A Case of the Bends: Focal Shift Due to Refraction
While travelling through a solid medium, a ray's path is straight (Figure 1). Its angle (θo ) with the optical axis is constant as it converges to the focal point (f ). Values of FFD are determined assuming this medium is air.

When an optic with plane-parallel sides and a higher refractive index (nm ) is placed in the ray's path, refraction causes the ray to bend and take a shallower angle (θm ) through the optic. This angle can be determined from Snell's law, as described in the table and illustrated in Figure 2.
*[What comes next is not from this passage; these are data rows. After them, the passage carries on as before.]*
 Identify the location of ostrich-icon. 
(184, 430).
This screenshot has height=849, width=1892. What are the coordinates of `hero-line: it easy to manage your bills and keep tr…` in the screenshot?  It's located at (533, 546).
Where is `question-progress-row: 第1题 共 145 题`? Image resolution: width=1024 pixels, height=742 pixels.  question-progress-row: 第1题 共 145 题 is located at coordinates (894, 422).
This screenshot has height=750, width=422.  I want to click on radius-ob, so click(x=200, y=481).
While travelling through the optic, the ray approaches the optical axis at a slower rate than a ray travelling the same distance in air. After exiting the optic, the ray's angle with the axis is again θo , the same as a ray that did not pass through the optic. However, the ray exits the optic farther away from the axis than if it had never passed through it. Since the ray refracted by the optic is farther away, it crosses the axis at a point shifted Δf beyond the other ray's crossing. Increasing the optic's thickness widens the separation between the two rays, which increases Δf.

To Infinity and Beyond
It is important to many applications that the camera system be capable of capturing high-quality images of objects at infinity. Rays from these objects are parallel and focused to a point closer to the lens than rays from closer objects (Figure 3). The FFDs of cameras and lenses are defined so the focal point of rays from infinitely distant objects will align with the camera's sensor plane. When a lens has an adjustable focal range, objects at infinity are in focus at one end of the range and closer objects are in focus at the other.
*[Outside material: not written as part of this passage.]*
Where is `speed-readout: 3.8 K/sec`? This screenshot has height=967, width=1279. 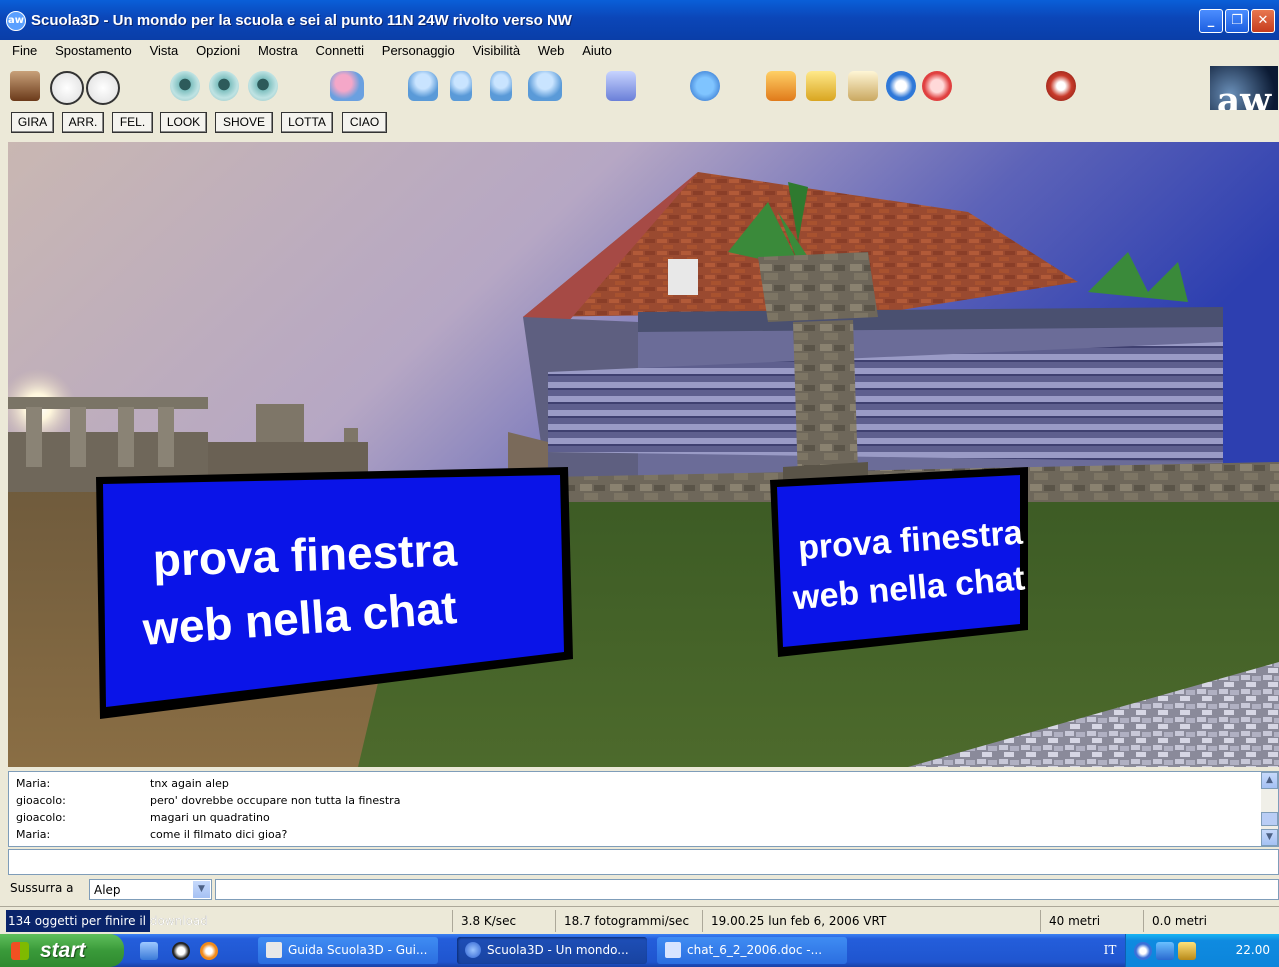
speed-readout: 3.8 K/sec is located at coordinates (502, 921).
Different effects, including temperature changes and tolerance stacking, can result in the lens and / or camera not exactly meeting the FFD specification. When the lens' actual FFD is shorter than the camera's, the camera system can no longer obtain sharp images of objects at infinity (Figure 4). This offset can also result if an optic is removed from between the lens and camera sensor.

An approach some lenses use to compensate for this is to allow the user to vary the lens focus to points "beyond" infinity. This does not refer to a physical distance, it just allows the lens to push its focal plane farther away. Thorlabs' Kiralux™ and Quantalux® cameras include adjustable C-mount adapters to allow the spacing to be tuned as needed.
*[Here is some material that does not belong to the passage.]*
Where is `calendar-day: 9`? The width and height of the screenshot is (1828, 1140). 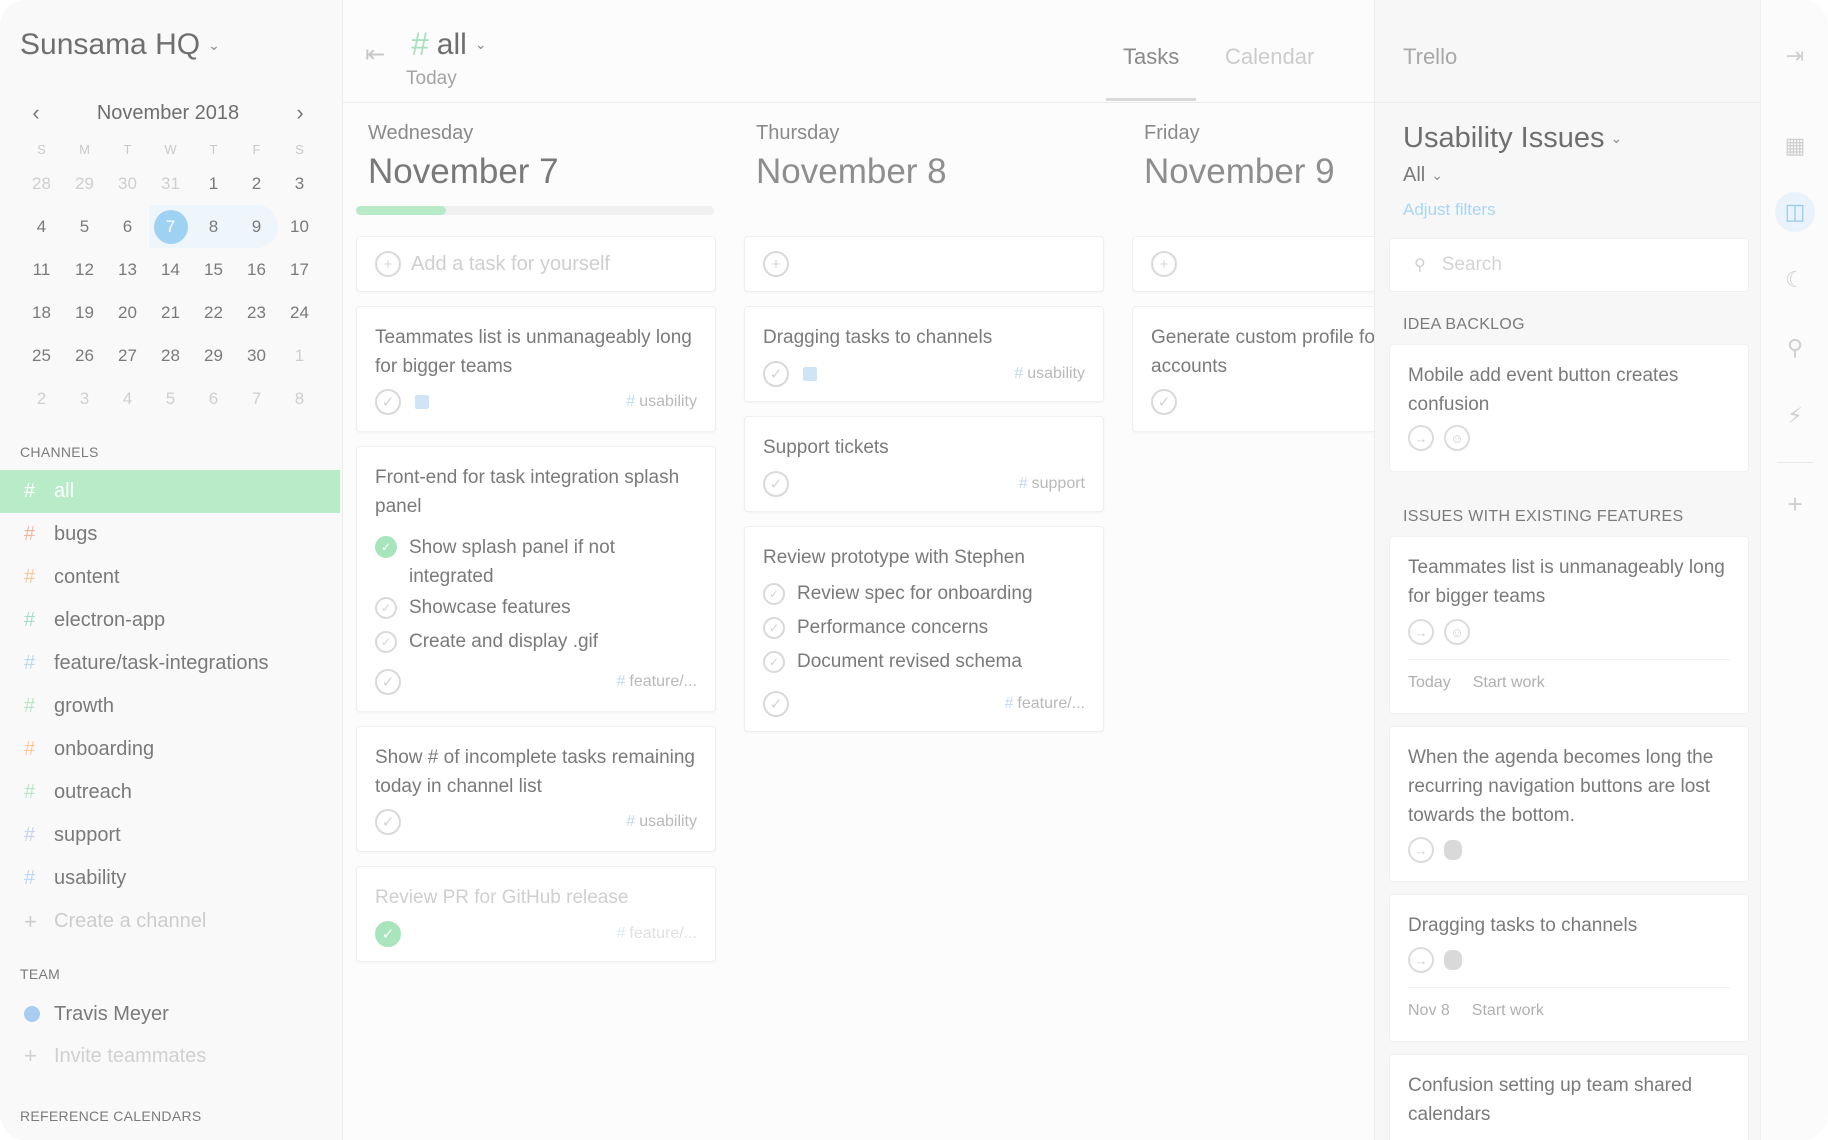 calendar-day: 9 is located at coordinates (256, 226).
If the lens' FFD is larger than the camera's, images of objects at infinity fall within the system's focal range, but some closer objects that should be within this range will be excluded. This situation can be caused by inserting optics between the lens and camera sensor. If objects at infinity can still be imaged, this can often be acceptable.

Not Just Theory: Camera Design Example
The C-mount, hermetically sealed, and TE-cooled Quantalux camera has a fixed 18.1 mm spacing between its flange surface and sensor plane. However, the FFD (f ) for C-mount camera systems is 17.526 mm. The camera's need for greater spacing becomes apparent when the focal shift due to the window soldered into the hermetic cover and the glass covering the sensor are taken into account. The results recorded in the table beneath Figure 2 show that both exact and paraxial equations return a required total spacing of 18.1 mm.